❦ T r e i z e ❦
❝ The moment you doubt whether you can fly, you cease for ever to be able to do it.❞ -J.M. Barrie
♪ Million Eyes - Loic Nottet ♪
La semaine était passée à une vitesse plutôt affolante. Je relisais mon devoir pour la vingtième fois, doutant encore à chaque mot que je lisais, chaque phrase que j'avais bien pu écrire sur ces stupides pages.
Après avoir jeté, brulé, chiffonné, plusieurs feuilles, j'étais arrivé à quelque chose qui me convenait, du moins un minimum. J'avais passé ma semaine à réfléchir à ce dont j'allais parler, à quelle émotion j'allais accorder toute mon attention. Cela pouvait paraître étonnant, mais c'était l'amour.
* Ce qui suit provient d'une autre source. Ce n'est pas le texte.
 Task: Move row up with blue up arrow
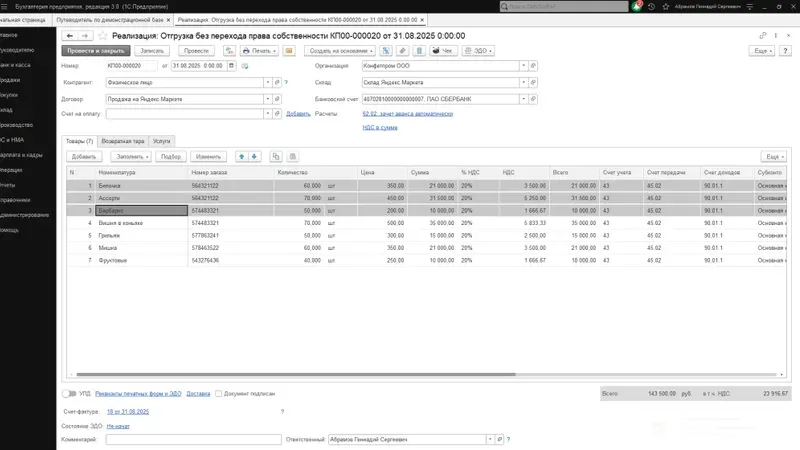coord(241,157)
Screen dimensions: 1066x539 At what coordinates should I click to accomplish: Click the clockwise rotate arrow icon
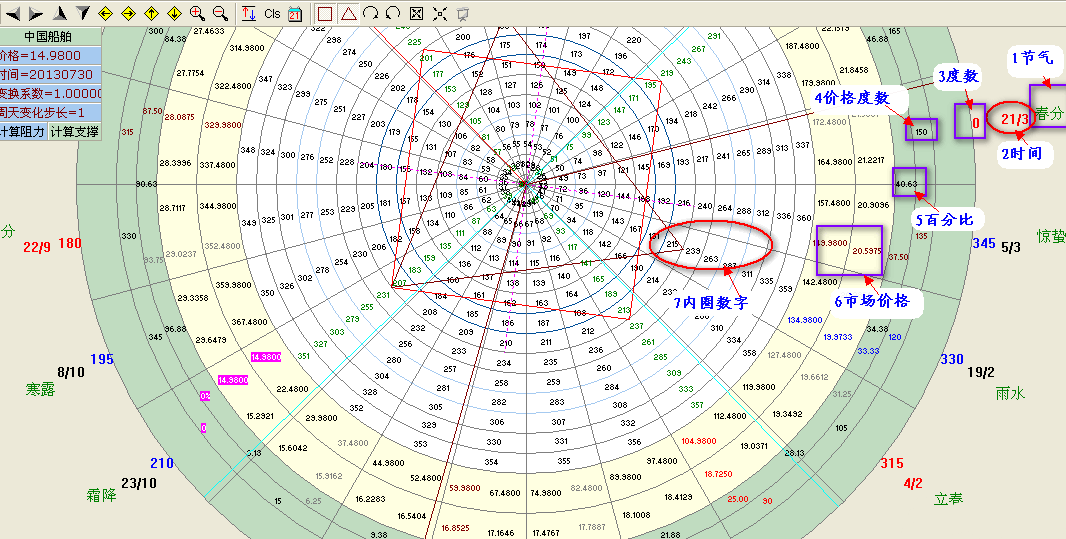click(370, 13)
J'avais décidé de prendre ce sentiment car même si j'étais amateur en la matière, j'avais le sentiment d'en connaitre des rayons. Ce n'était pas l'amour d'un petit ami, d'un proche, de la famille, mais bien l'amour qu'une simple personne pouvait porter à sa propre soeur. Sasha, toujours et encore Sasha. A jamais.
Concernant ma vie de famille, tout allait pour le mieux. Mon beau père semblait avoir retrouvé un travail qui lui occupait la plupart de ses journées, quant à ma mère, elle semblait commencer à réaliser que ce calvaire était sur le point de se terminer. Moi qui n'y avait pas cru une seule seconde, je m'étais peut être trompée finalement.
Le concours de monsieur Bennett se rapprochait à grand pas, et aujourd'hui se déroulait le dernier test déterminant. A ma plus grande surprise, je me trouvais dans les deux derniers élèves, face à Zoé. Je ne me faisais cependant pas d'illusions. Bien que ma progression eut été fulgurante, Zoé allait gagner, c'était sur et certain. Mais je ne m'étais pas découragée. Le dernier projet avait été rendu hier, portant sur une idée de livre que nous pourrions écrire pour le concours. Nous devions énoncer nos principaux sujets, nos thèmes et surtout le style de livre que nous souhaitions publier. J'avais longuement hésité entre un banal roman d'amour à la Flaubert ou bien une sorte d'autobiographie bien cachée. Je m'étais lancée sur le second choix, le premier étant bien trop inconnu pour moi.
L'histoire dont j'avais parlé ressemblait à la mienne, à quelques détails près. Le protagoniste était un homme. J'avais choisi de le faire appartenir à une classe sociale bien plus élevée que la mienne, afin de montrer que même l'argent ne servait pas à faire le bonheur. Il vivait un peu le même calvaire que moi, en réalité. Et il avait fini par rencontrer une professeure de danse qui l'avait initié à cet art. Pour être honnête, ce point là était plus que similaire à ma vie. Monsieur Bennett, pour le peu qu'il eut fait, avait réussi à me passionner pour l'écriture, à me donner l'envie d'en savoir plus, d'en découvrir plus, et de me lancer dans la littérature.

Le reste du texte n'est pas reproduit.